As such, it’s perhaps best to approach Mona Lisa with an appreciation of its innate limitations – this is not a world we’re going to recognize but rather a world entirely of its creator’s making, its boundaries set where they set them, its rules bending to their will. Amirpour isn’t interested even in internal logic ― things happen in her movies just to happen, style exists for style’s sake alone and there’s rarely, if ever, any point to any of it. It’s audacious, to be sure, not least because it ensures that her movies will really only work at all for those for whom they work entirely. The rest of us? We’ll just have to be content with whatever point we can discern for ourselves.
And that’s much the case with Mona Lisa, a frankly pointless exercise in Amirpour’s incessant experimentation, with wildly varying results. She’s drawn comparisons to Tarantino in the past; as facile as it may be, comparing this particular filmmaker to others feels right, since her work bears such a heavy, deliberate debt to her cinematic inspirations. Here, there are clear strokes of David Lynch and, especially, Gregg Araki in her portrait of a crude, crass, American urban underbelly populated by outcasts and underdogs. But with every new stylistic flourish, there’s equal potential for failure as for success, and the mismatch whiplash between her myriad ideas is only amplified by the fact that every detail is overdone and over-emphasized. It’s outrageous, cacophonous, assaultive and exhausting.
Yet there’s always something to see and/or hear, almost to the point that one wonders if Amirpour were to scale back her stylizations more of them might have the space to make a meaningful impact. Her plot is almost picaresque, with the titular Mona (Jeon Jong-Seo), an escapee from a cartoonishly unpleasant asylum on the outskirts of New Orleans, falling in with stripper Bonnie (Kate Hudson), using her supernatural powers to grift strangers out of cash, and developing a bond with Bonnie’s son Charlie (Evan Whitten), all while being pursued by a curious cop (Craig Robinson) who she made shoot himself in the knee. It’s bizarre nonsense, both born out of Amirpour’s crazed creative fantasies and serving as a vehicle to foster yet more of the same. And so Mona Lisa strides boldly from one moment of wild artistic abandon to the next, complete with comical sound effects, insistent dark synthwave needle drops and all manner of wacky supporting players.
There’s a sense throughout that Amirpour is quasi-appropriating her milieu, exploiting the idiosyncrasies of her Louisiana setting and the distinct character of its inhabitants for hollow artistic gain. It’s a sense that isn’t quelled even by the stronger work put in by the director, cast and crew, since it’s bolstered by the weaker work that director seemingly can’t help but indulge in. She strains for unearned pathos, struggles with writing dialogue and consistently appears more invested in creating something cool than creating something substantial; cool is, after all, impossible to engender with intent ― it’s a byproduct of authenticity and originality, attributes which Amirpour’s work lacks most sorely.
That becomes less enervating as Mona Lisa progresses, however, as one becomes accustomed to all the oddity and starts to appreciate the quality of some of its elements.

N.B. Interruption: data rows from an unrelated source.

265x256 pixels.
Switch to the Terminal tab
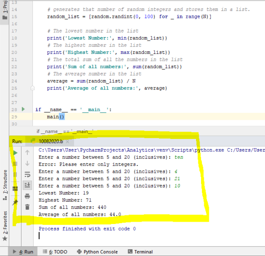pyautogui.click(x=140, y=252)
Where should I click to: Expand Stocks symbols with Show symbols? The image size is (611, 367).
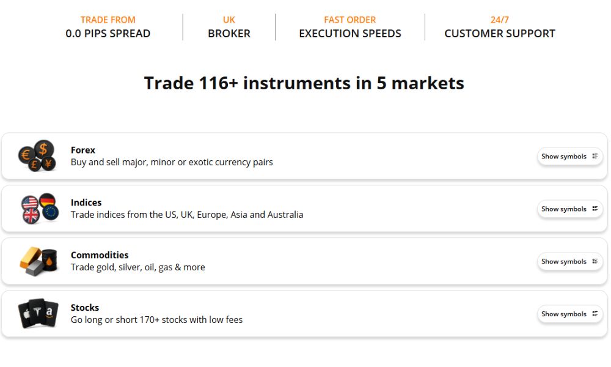(x=564, y=314)

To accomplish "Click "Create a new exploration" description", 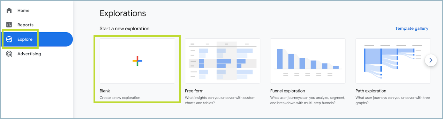I will pyautogui.click(x=120, y=98).
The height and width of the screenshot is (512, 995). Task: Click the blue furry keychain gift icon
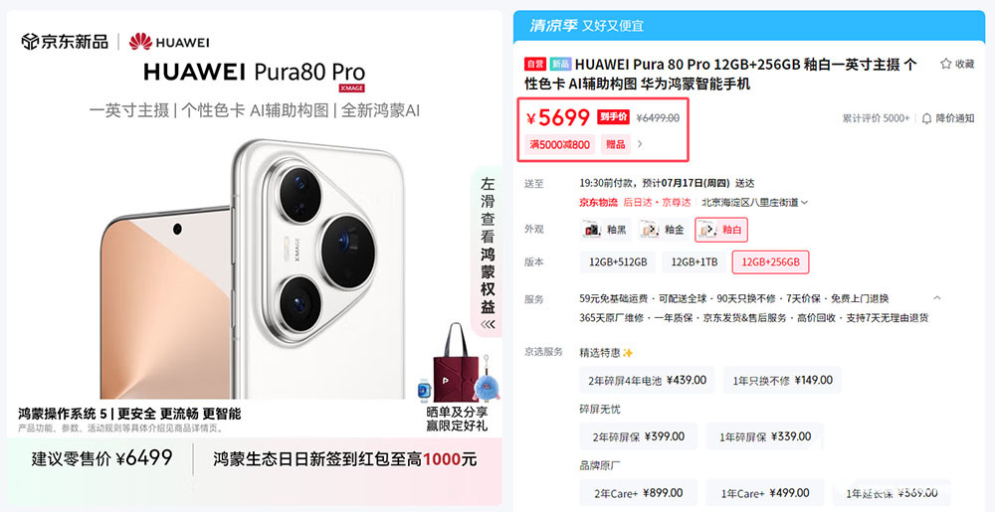pyautogui.click(x=487, y=385)
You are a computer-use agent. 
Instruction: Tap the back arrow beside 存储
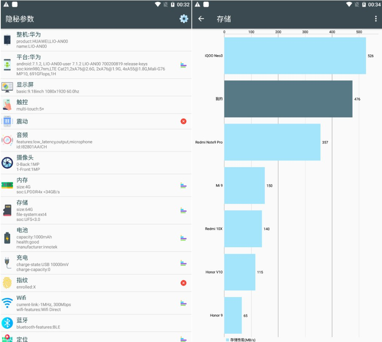(201, 19)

Hudson and, as drug dealer Fuzz, Ed Skrein make the most of their ridiculous roles, entirely in on the joke Amirpour is determined to make of them and wielding that awareness to turn in impressive, entertaining performances. It also looks fabulous, with every frame boasting some detail or another to warrant one’s interest. For all that it never really finds anywhere to go with its premise, Mona Lisa also never really drags and that may be due, if only in part, to the sheer amount of material Amirpour pours into every shot and every scene.
But it’s all worth so little, since style for style’s sake is only a success if the style is a success. In Mona Lisa, it’s only a success some of the time. Amirpour drew bountiful praise for effectively crafting a movie entirely out of style with 2014’s A Girl Walks Home Alone at Night; she’s pulling the same trick with each subsequent film too now. There’s value in her kind of experimentation ― goodness knows modern American cinema could do with more of it ― but maybe she could marry it to the value of writing what she actually knows and make a movie that’s genuinely worth the sum of all its stylistic parts.